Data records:
⟨

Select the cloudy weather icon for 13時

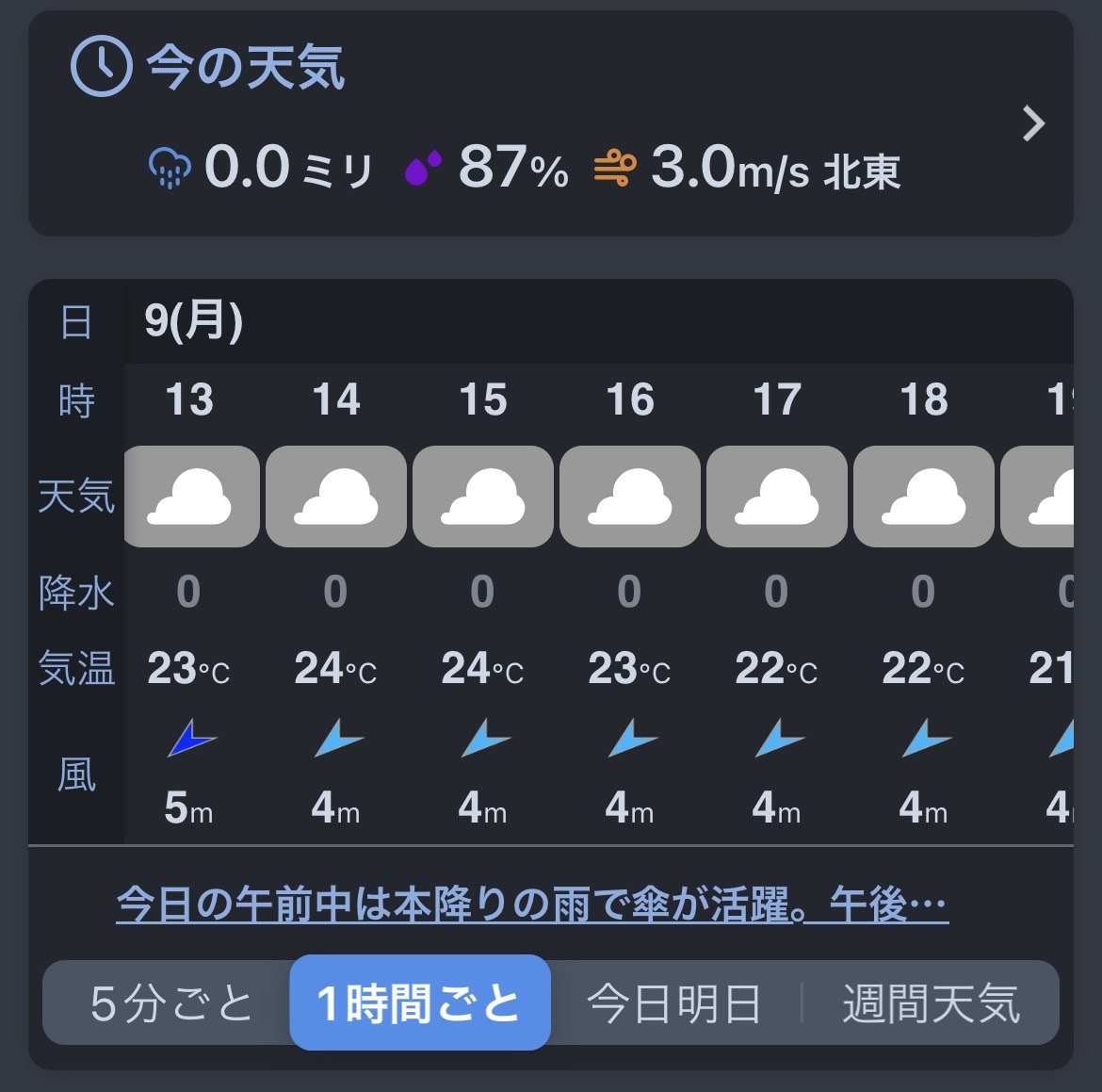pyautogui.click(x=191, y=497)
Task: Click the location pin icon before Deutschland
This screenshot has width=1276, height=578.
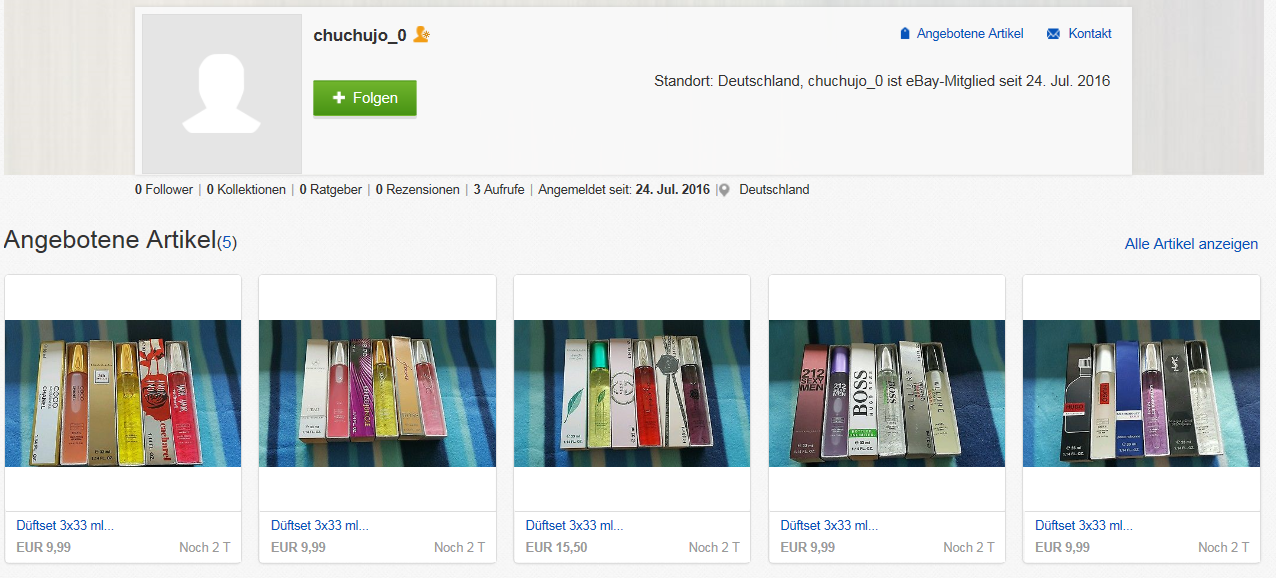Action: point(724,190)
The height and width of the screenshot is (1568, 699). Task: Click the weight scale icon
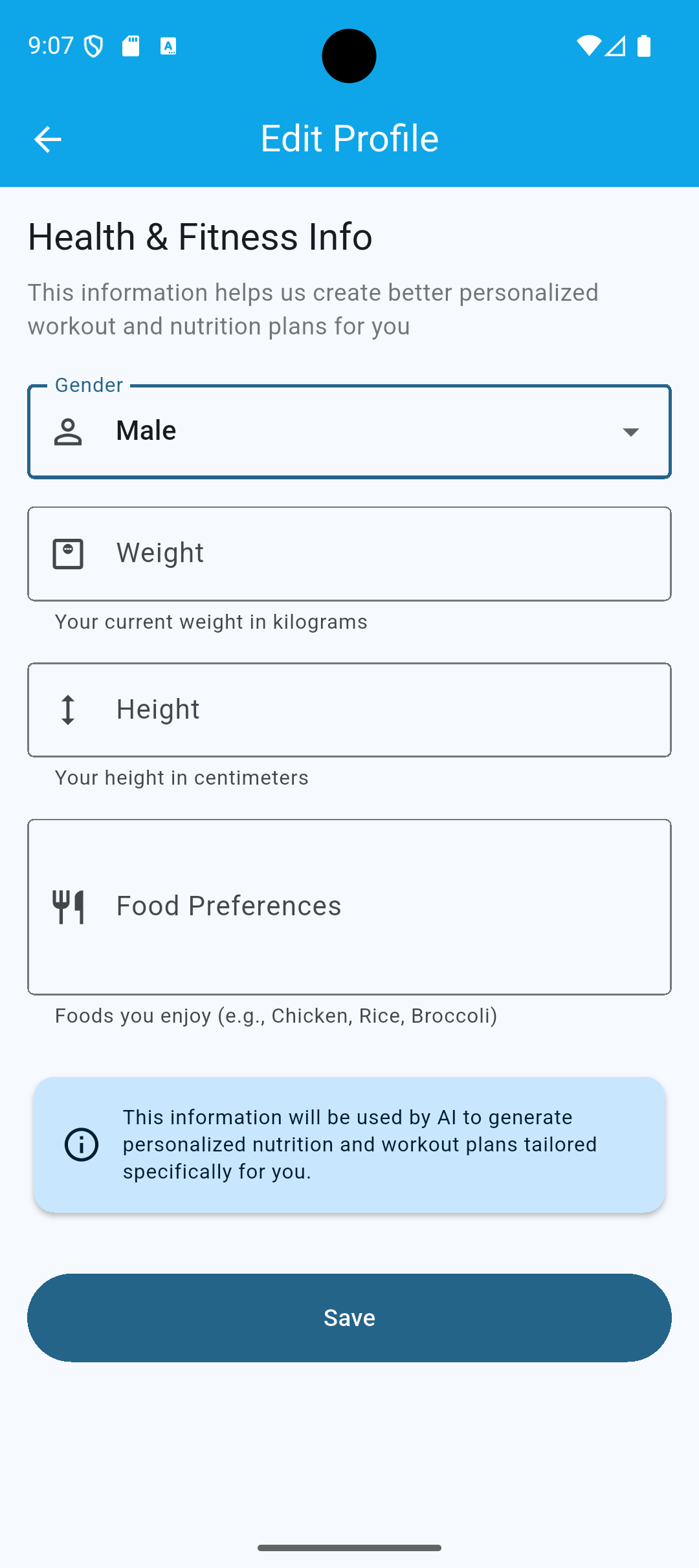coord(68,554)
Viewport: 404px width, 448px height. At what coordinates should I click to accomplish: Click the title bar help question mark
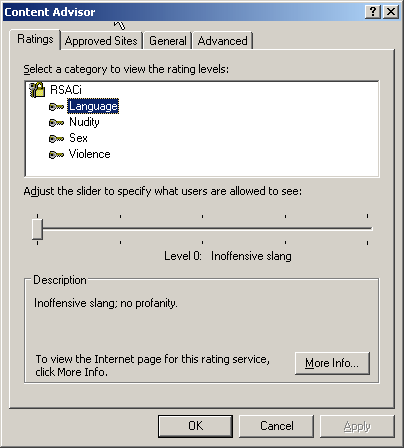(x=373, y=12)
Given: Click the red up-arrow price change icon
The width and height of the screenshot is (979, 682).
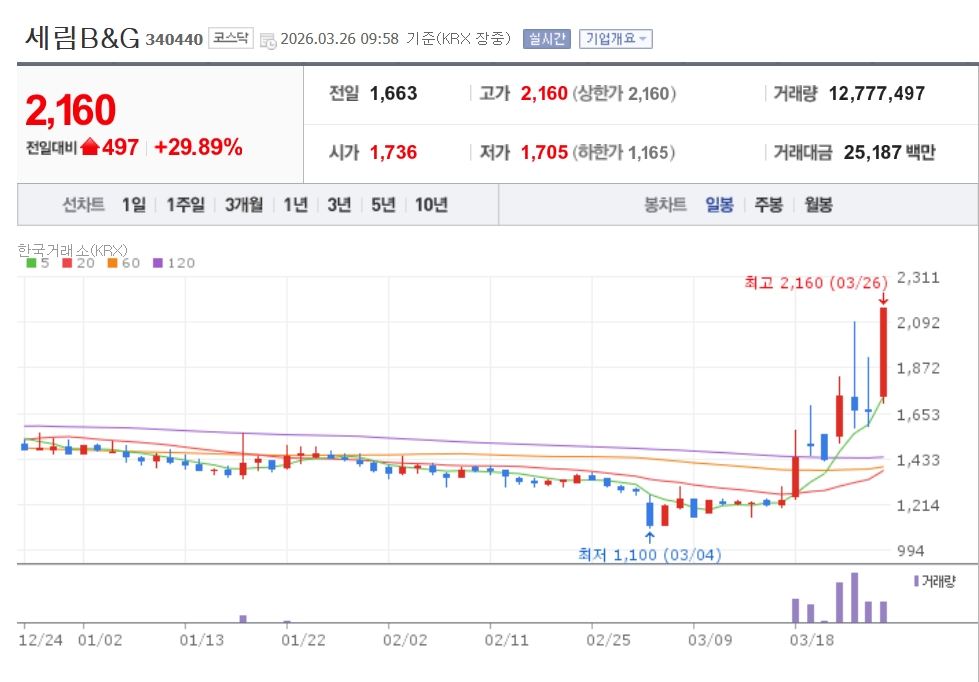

⟩

* _What to do_:
Retype each entry above character for character; pictures stay out.

* _Completed task_:
Select the cloudy weather icon for 13時

pyautogui.click(x=191, y=497)
Task: Click the location pin icon before Deutschland
This screenshot has width=1276, height=578.
Action: point(724,190)
The height and width of the screenshot is (1568, 699). Task: Click the weight scale icon
coord(68,554)
Viewport: 404px width, 448px height. At what coordinates should I click to accomplish: Click the title bar help question mark
(x=373, y=12)
Given: Click the red up-arrow price change icon
The width and height of the screenshot is (979, 682).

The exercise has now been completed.